__Records from a pointing dataset__.
--------------------------------
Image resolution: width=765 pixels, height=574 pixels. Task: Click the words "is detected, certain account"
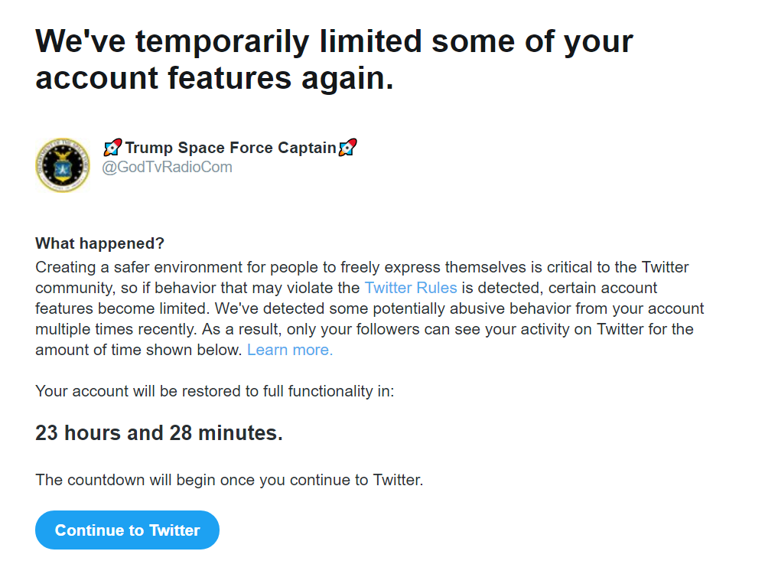(560, 288)
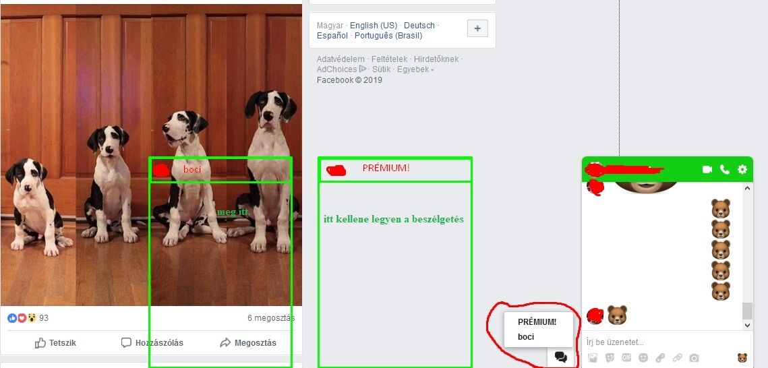Open camera icon in chat toolbar
Image resolution: width=768 pixels, height=368 pixels.
click(x=694, y=358)
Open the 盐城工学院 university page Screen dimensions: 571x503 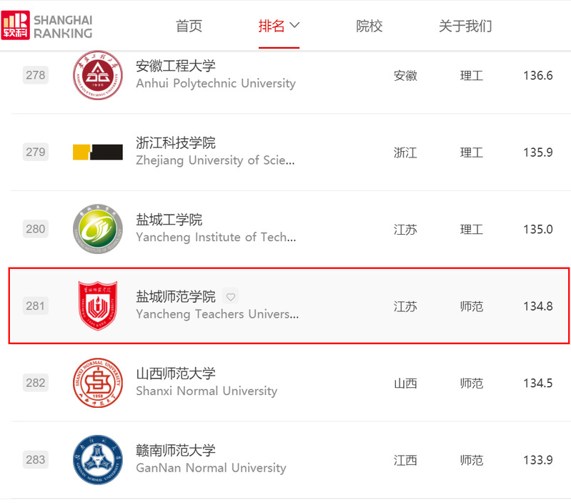(169, 220)
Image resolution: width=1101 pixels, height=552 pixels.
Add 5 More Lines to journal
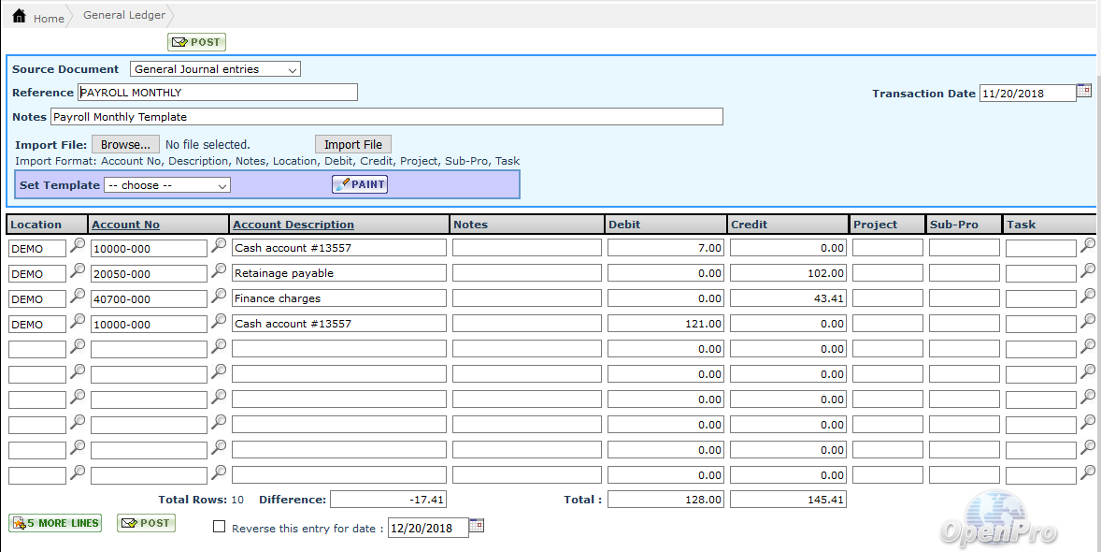(55, 523)
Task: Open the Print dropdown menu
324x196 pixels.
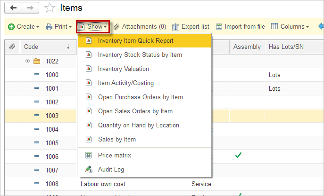Action: [58, 27]
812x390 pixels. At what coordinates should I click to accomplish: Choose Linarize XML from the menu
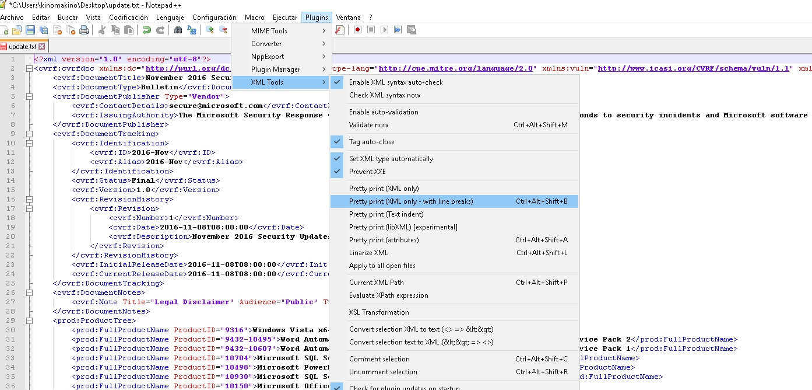click(x=368, y=253)
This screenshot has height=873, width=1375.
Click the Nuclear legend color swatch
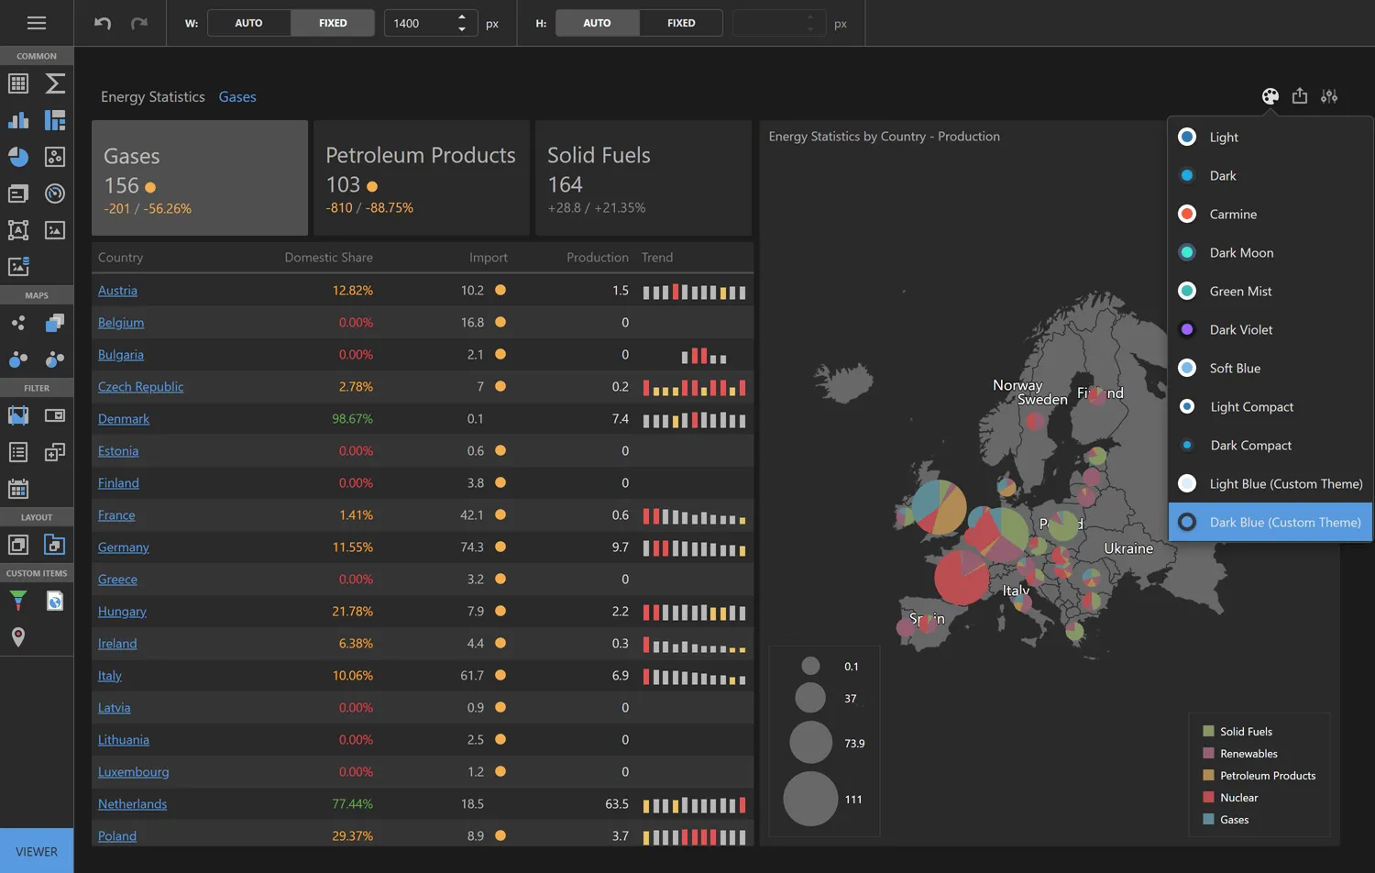(x=1208, y=797)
--------------------------------
__EXERCISE OBJECTIVE__.
Copy the stretch of the listing from the line containing "Task: Open the Print dropdown menu" through the end of the listing, reproducing each line verbatim. Omit the pictures from your copy.

__FULL SOLUTION__.
Task: Open the Print dropdown menu
324x196 pixels.
Action: [58, 27]
812x390 pixels. At what coordinates should I click to accomplish: Choose Linarize XML from the menu
click(x=368, y=253)
This screenshot has height=873, width=1375.
Click the Nuclear legend color swatch
(x=1208, y=797)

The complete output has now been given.